Scully held the woman's hand and softly asked, "So is it all really worth migraines, ulcers, and loneliness? It isn't to me, and I know I'm preaching to the choir when I hear myself."
"It's not all worth it!" Sandra was laughing. "It's just a job. I'm good enough at what I do, and I don't need to take everything they hand me. I can't wait to get back to the office to tell my boss I can't run any faster than I already am. The next time I'm asked by George Manning if I want to go to dinner with him, I am going. He really is my best friend at work. Why not away from there? Who knows, I might even marry that sweet man. It's an old term, but he IS a sweet man, and we're both very similar in our interests."

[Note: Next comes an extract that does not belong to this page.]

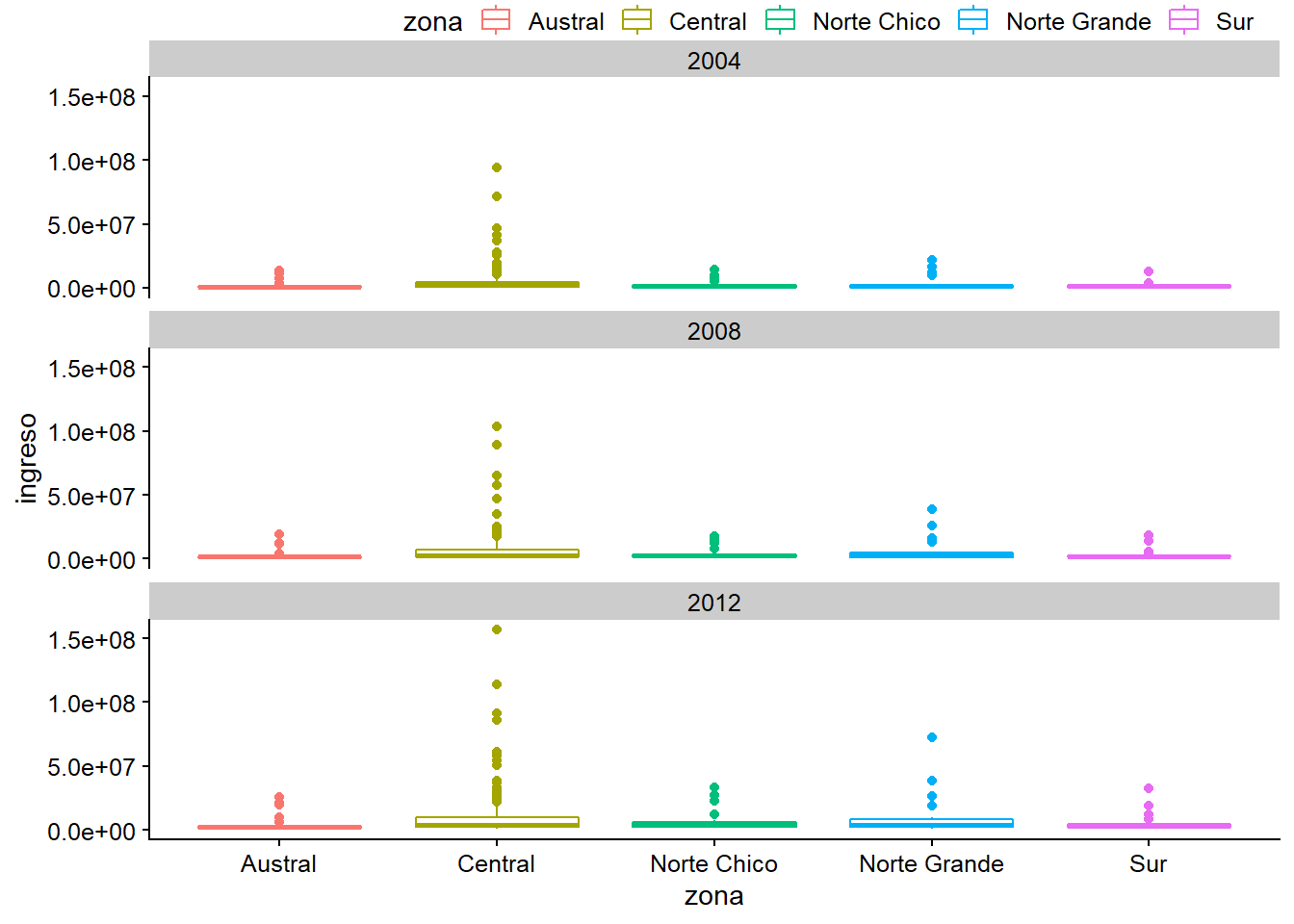
Task: Click the Central legend boxplot icon
Action: pos(637,20)
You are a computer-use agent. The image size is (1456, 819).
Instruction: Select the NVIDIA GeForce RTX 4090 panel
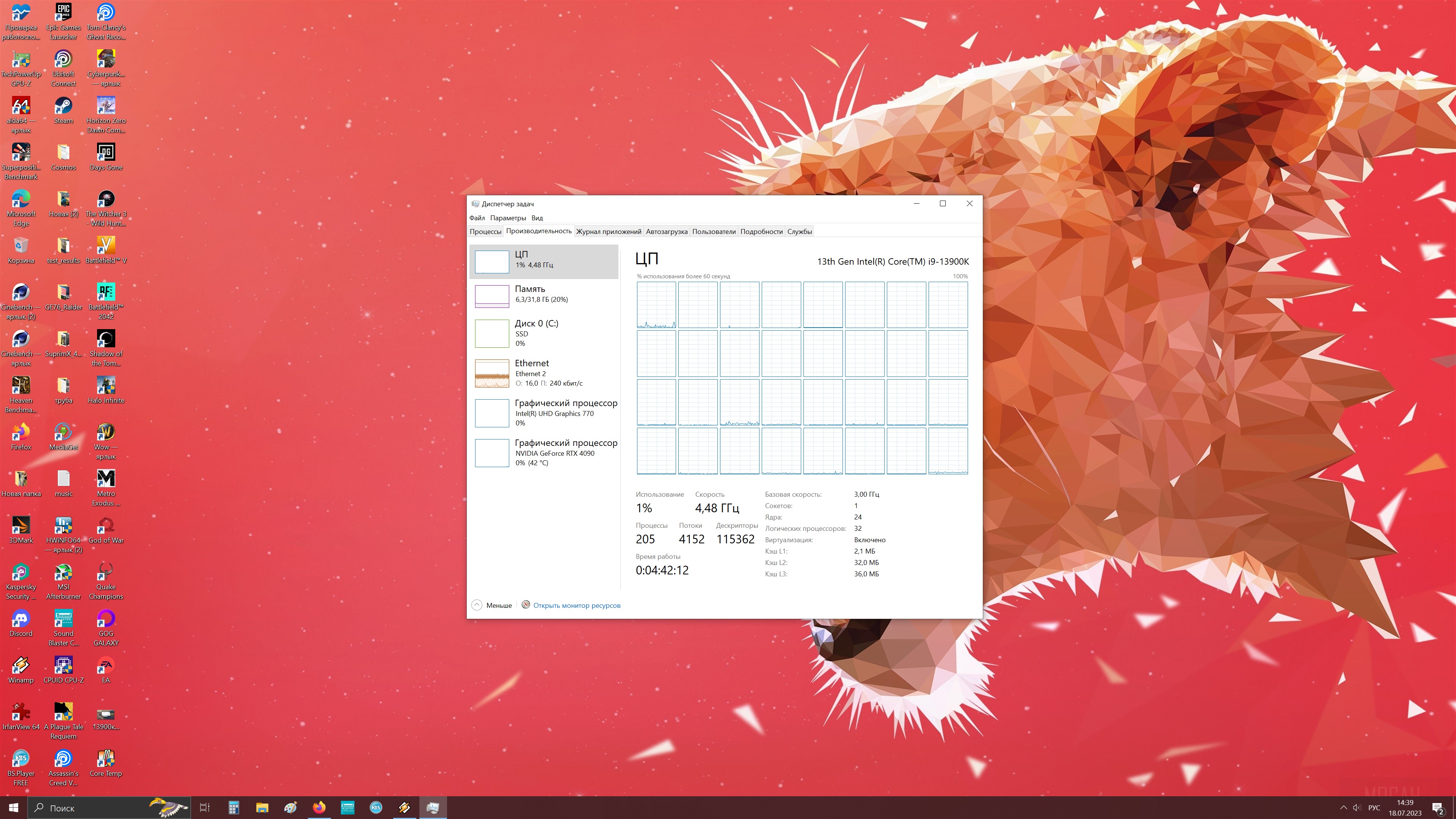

"Well, if I ever get to my dentist, I'm going to just nod and smile. I night even find a dentist who doesn't run a tight ship. I think part of the reason I chose him in the first place is that he knew my father from the Navy. My father always had everything organized, and wanted us to be that way, too. He never actually said it. It was just understood. When he died, I think he felt it wasn't on his schedule. Speaking of which," she looked at her watch, "I think I can just go back to the office and start looking for a more laid back dentist. I'll cancel my appointment on the way back. Now, when the heck are we getting out of here?"
"Well, I guess the run for the coffee is just about any time now. So, they'll be calling maintenance in spades."
Scully looked up at the ceiling.
"What is it, Dana?"
"I think I hear something. Someone's calling us. We hear you! Get us out of here!"
"We hear you! We HEAR YOU!" Sandra yelled.
Both women banged on the sides of the elevator, and shouted at the top of their lungs.
There were more sounds, the overhead light flickered, and the elevator was going up.
"You still want that Real Estate deal?" Scully asked, as they stood.
"Not half as much as I want a life. You still want to answer to an anal retentive dentist?"
"No, come to think of it. I'm not even going to get out on his floor. I have a life to live. My time is precious. I can't suck up to him with all the time I need to conserve. As every hour goes by, I miss out. I need a more relaxed life. I have a life outside of a schedule, I want a flexible dentist and I am going to live my life on a new, precious schedule. You do the same."